Sa poigne autour de mon bras me fait mal mais je suis incapable d’ouvrir la bouche pour lui signaler. Mon coeur pompe comme un dingue en moi et je suis sûre que je ne vais pas tarder à frôler la crise cardiaque. 
D’un geste brusque, je suis de nouveau assise sur le tabouret avec en prime, lui au-dessus de moi, menaçant. Ses deux billes noires qui me fusillent du regard me file la chair de poule. Je n’ose même plus respirer, de peur de l’énerver un peu plus. 
― Putain, pourquoi tu ne peux pas simplement obéir ? gronde-t-il. Pourquoi faut-il toujours que tu me provoques ? Tu cherches quoi, Emy ? A m’énerver ? Réponds, bordel ! 
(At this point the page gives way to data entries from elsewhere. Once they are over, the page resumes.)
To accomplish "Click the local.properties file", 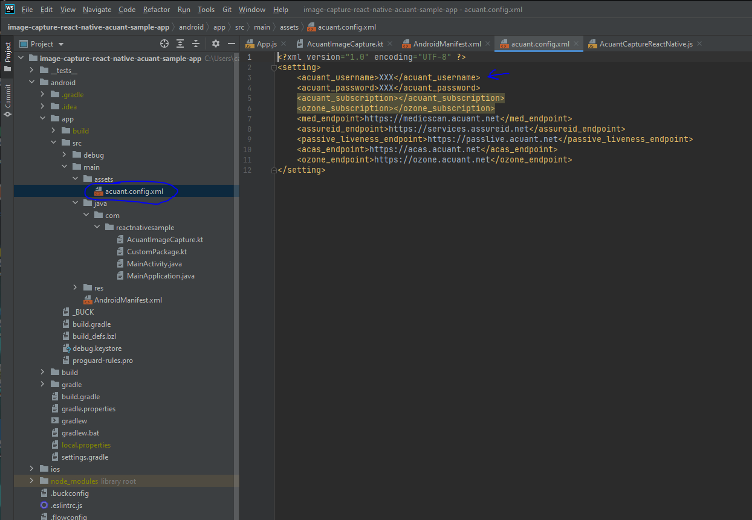I will (86, 445).
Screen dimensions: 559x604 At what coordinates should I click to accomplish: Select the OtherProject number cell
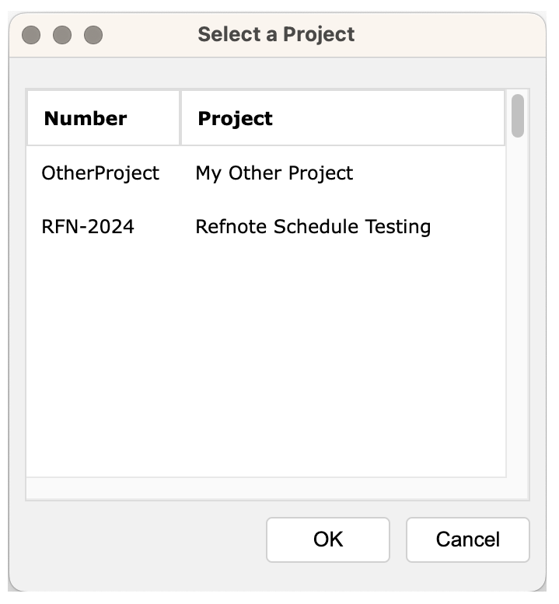tap(100, 173)
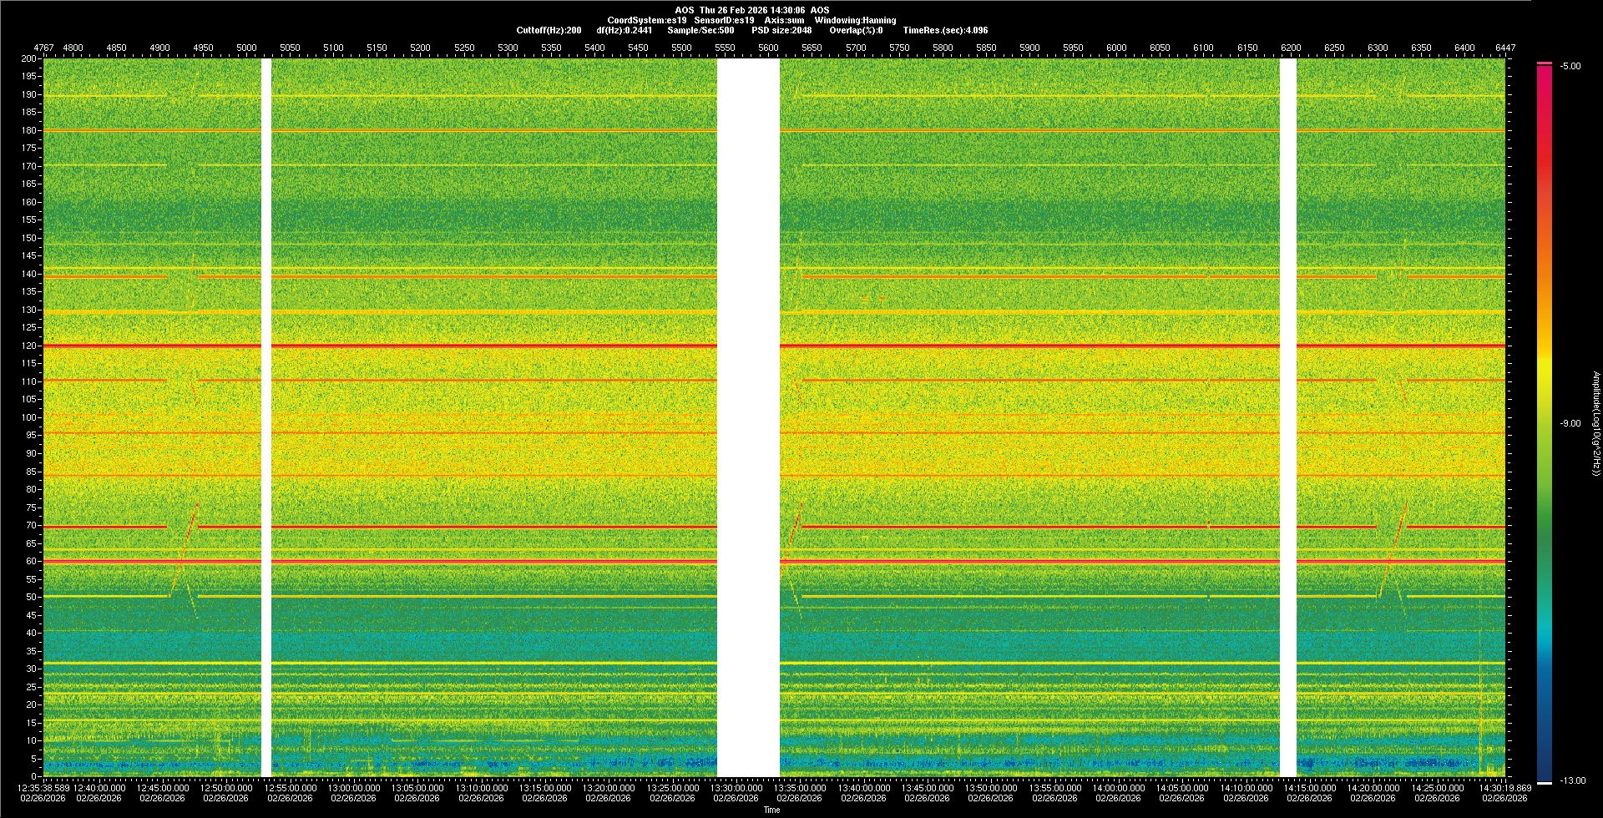Click the TimeRes.(sec):4.096 parameter text
Screen dimensions: 1603x818
click(x=945, y=30)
Je sursaute une nouvelle fois, la respiration hachée. J’ai la gorge tellement nouée par la peur que je suis incapable de répondre. Néanmoins, j’essaie de me forcer pour essayer au moins d’apaiser ses foudres sur moi. Bordel de merde, il est terrifiant.
― Je… Non, balbutiai-je. 
Isaac doit s’apercevoir que je suis carrément tremblante de peur face à lui car il recule de quelques pas en tentant de se calmer. Pourquoi a-t-il fallu que je loge chez le mec le plus impulsif de la terre ? 
― Merde, marmonne-t-il en farfouillant dans ses cheveux désordonnés. 
Pétrifiée, je n’ose pas esquisser le moindre mouvement. 
― Respire, soupire Isaac. Je ne vais pas te découper en morceaux, grogne-t-il.
Sa tentative d’humour tombe à l’eau et je le fixe toujours, sonnée par ses brusques changements d’humeurs. 
Il exerce un pas à nouveau vers moi et j’exerce un mouvement de recul, que je ne peux retenir. Mon coloc se fige instantanément en soupirant. 
― Fais chier, marmonne-t-il pour lui-même. 
Puis sans prévenir, il tourne les talons et s’éloigne de la cuisine et par conséquent de moi. Une minute après, j’entends la porte de la villa claquer et je retrouve peu à peu mon souffle, massant mon bras endolori, encore abasourdie par ce qu’il vient de se passer. 
J’ignore pour combien de temps il est parti mais je profite de ce temps de répit pour me forcer à manger, restant malgré moi sur le qui-vive, prête à détaler s’il jamais il revient. 
Les spaghettis bolognaises cuisinés par le/la cuisinier/ère sont délicieux. Dommage que je sois bien trop stressé du retour du fils des Jones pour les savourer.